Книжный шкаф красного дерева, который так выгодно был продан в годы голода, выменян на целый пуд муки, не скрывал за собой никаких книжных сокровищ.
Ни Достоевского, ни Шекспира не было в библиотеке отца. Но был Розанов – "Легенда о великом инквизиторе" – и это все. Кто-то сюда же поставил "Войну и мир", переводы Михайлова, Гейне в переводах Вейнберга, однотомник Жуковского. Но это были все не отцовские книги. Старшие мои братья и сестры удовлетворялись хрестоматией Галахова.
Я помню чей-то разговор, чей-то вопрос по этому поводу. А может, я этот разговор и вопрос выдумал сам. И отцовский ответ.
"Передовая русская интеллигенция должна удовлетворяться народной библиотекой. Кропоткин и Лавров для этого и жертвовали свои книги и библиотеки, чтобы каждый мог пользоваться. Мой сын может пользоваться".
К счастью, мне удалось получить разрешение на получение книг в новой "Рабочей библиотеке" – образованной из конфискованных помещичьих библиотек. Там я досыта начитался Дюма, Буссенара, Жакоба, капитана Марриэта.
Наиболее ценные книги шли в Публичную библиотеку.
Но и этого было, конечно, мало, хотя я читал дни и ночи напролет. К счастью, у нас никогда не запрещали читать за столом во время обеда и ужина.
Отец читал газеты, журналы. Мне, конечно, сейчас же выписали журнал "Семья и школа", но я давно очень далеко ушел в чтении вперед, и "Семья и школа" могли только льстить тщеславию моего отца.

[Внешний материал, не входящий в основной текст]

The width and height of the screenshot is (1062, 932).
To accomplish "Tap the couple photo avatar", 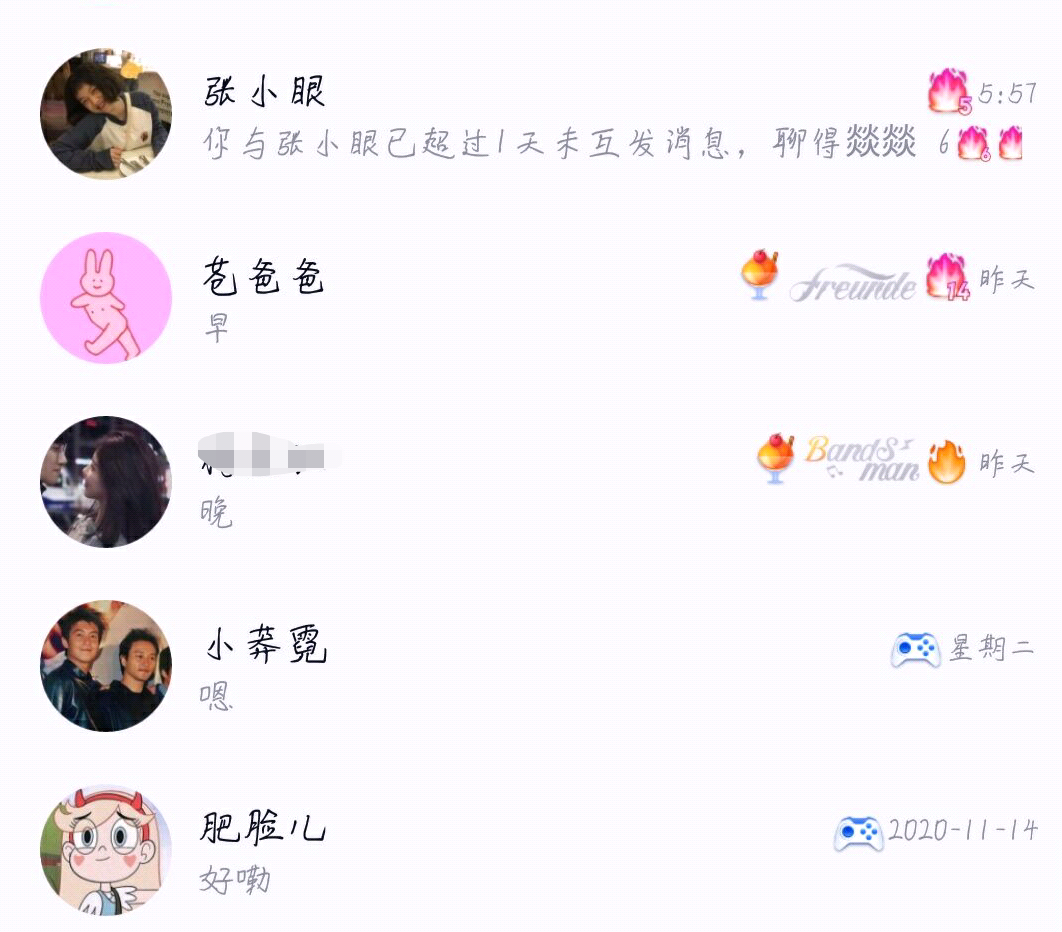I will coord(106,482).
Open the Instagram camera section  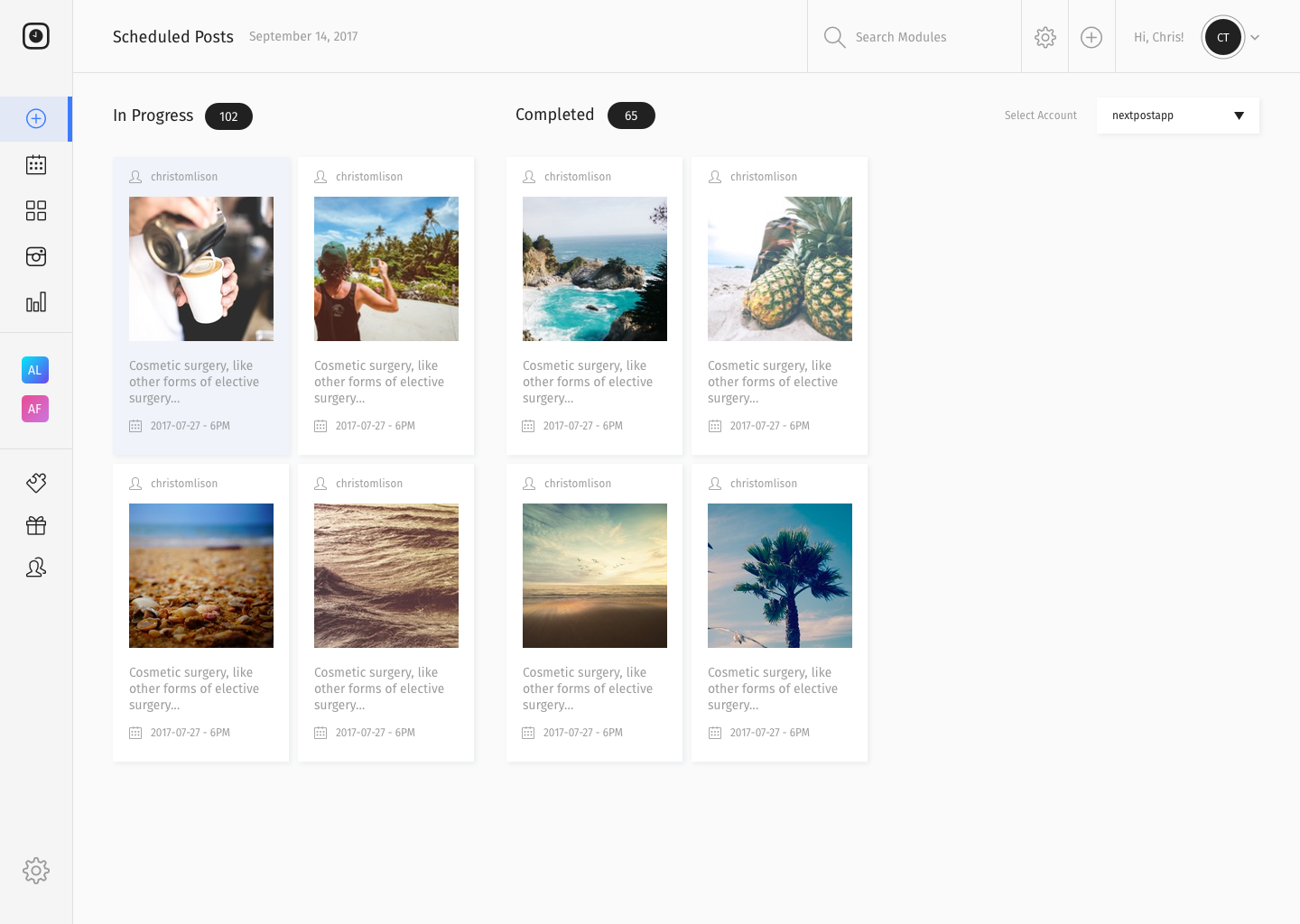point(36,256)

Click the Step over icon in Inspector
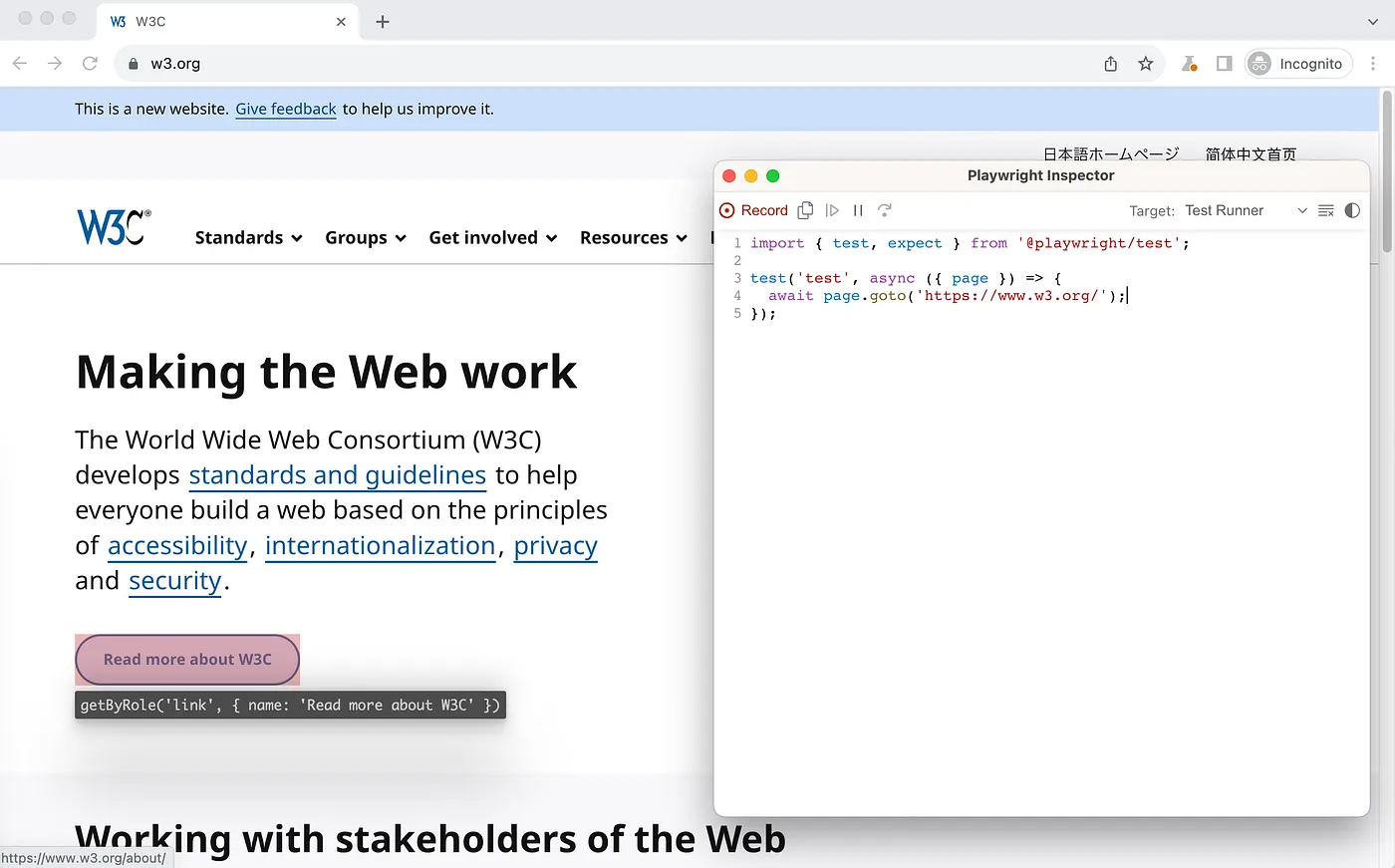point(884,210)
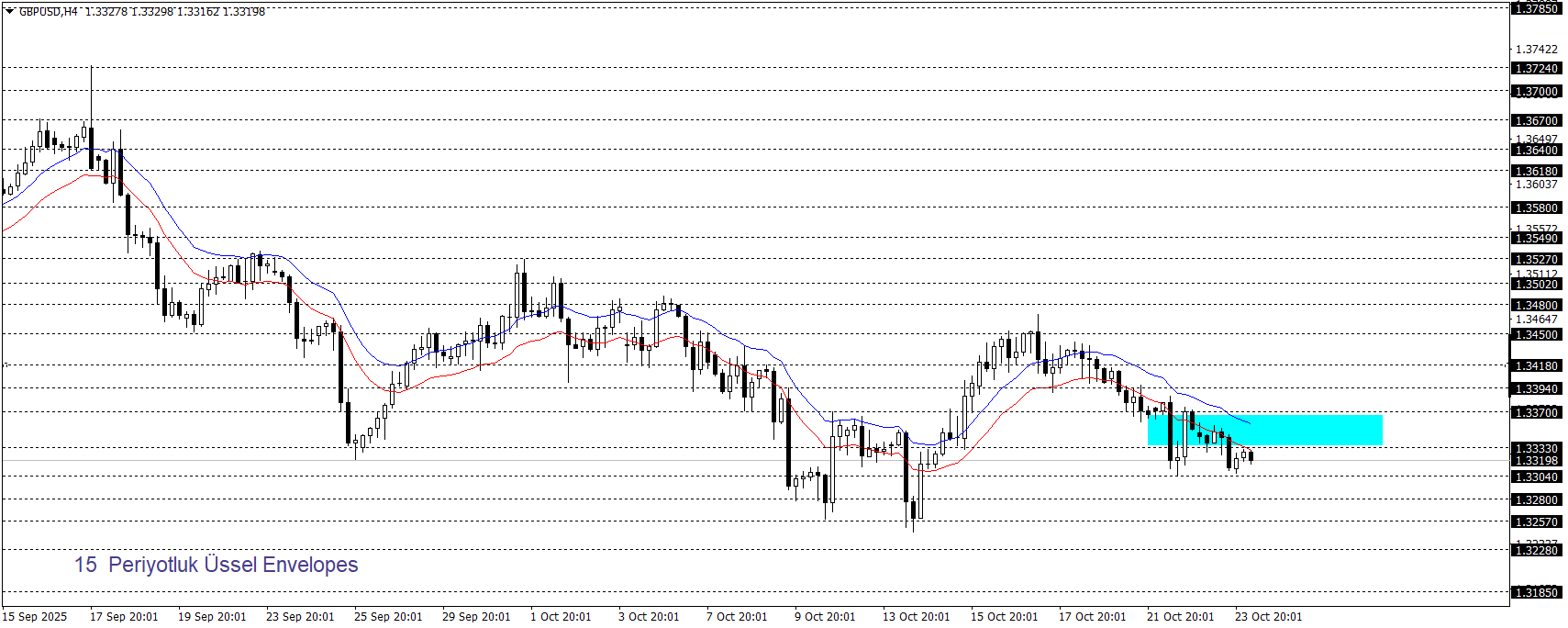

В это время, кроме быстрого чтения, я открыл в себе еще одну способность, о которой не знали и не подозревали ни отец, ни мать, ни сестры.
Лет примерно восьми с помощью так называемых фантиков – сложенных в конвертики конфетных обложек – легко проигрывал для себя содержание прочитанных мною романов, рассказов, исторических работ, а впоследствии и своих собственных рассказов и романов, которые не дошли до бумаги и не предполагалось, что дойдут. Это оказалось в высшей степени увлекательным занятием в виде литературного пасьянса. Я играл в эти фантики сам с собой несколько лет – тюрьма Бутырская, кажется, остановила эту игру.
Мы жили очень тесно. Мое место было последним, а мир фантиков был моим собственным миром, миром видений, которые я мог создавать в любое время.
Сестры, да и мать думали, что я таким способом зубрю или учу уроки. Но никаких уроков с помощью этих фантиков я не учил. Я увез коробку фантиков в Москву, и только после моего первого ареста сестра, уничтожая всю мою жизнь – все мои архивы, – сожгла и эту драгоценную коробку вместе с моими дневниками и письмами.
Так вот, отключаться в этот мир мне было очень легко, и, в сущности, все читанные мною книги я с помощью фантиков повторил.
Отец уже начинал слепнуть, и то, что я не занимаюсь, читаю только за обедом, раздражало отца. Он пытался иногда вмешаться в этот мир.
– Что ты делаешь?
– Читаю.
Все мы трое – мать, отец и я – сидим очень тесно у керосиновой лампы семилинейной, в ее керосиновых лучах я ловлю буквы, перелистывая толстую книгу.
– Что ты читаешь?
– Книгу.
– Какого автора?
– Понсон дю Террайля.
– Как называется?
– "Похождения Рокамболя".
Отец встает, и мне следует выволочка и длительное объяснение, что чтение таких книг не приведет к добру.
– Мой сын должен читать Канта и Шеллинга, – важно говорит отец, – а не Понсон дю Террайля, не Конан Дойля.
Отец что-то думает и выносит решение в своем энергическом стиле:
– Надо сходить к дяде Коле.
Дядя Коля – старший брат матери, единственный ее родственник, с которым у отца хорошие отношения. Дядя Коля – чиновник Казенной палаты. У него свой дом двухэтажный. Жена его давно умерла, а жена, которая жила с ним без венца, – хозяйка местной типографии, тоже приятельница отца. Она умерла первой, и отец служил панихиду на ее могиле.
Дядя Коля одинок в большом новом двухэтажном доме. Оба этажа – в стеллажах действительно большой библиотеки тысячи на две, а то и на три тысячи названий. Дядя Коля выписывает много журналов самых передовых, ведет дневники – каллиграфическим почерком, сочиняет сатирические стихи, обличающие местное начальство.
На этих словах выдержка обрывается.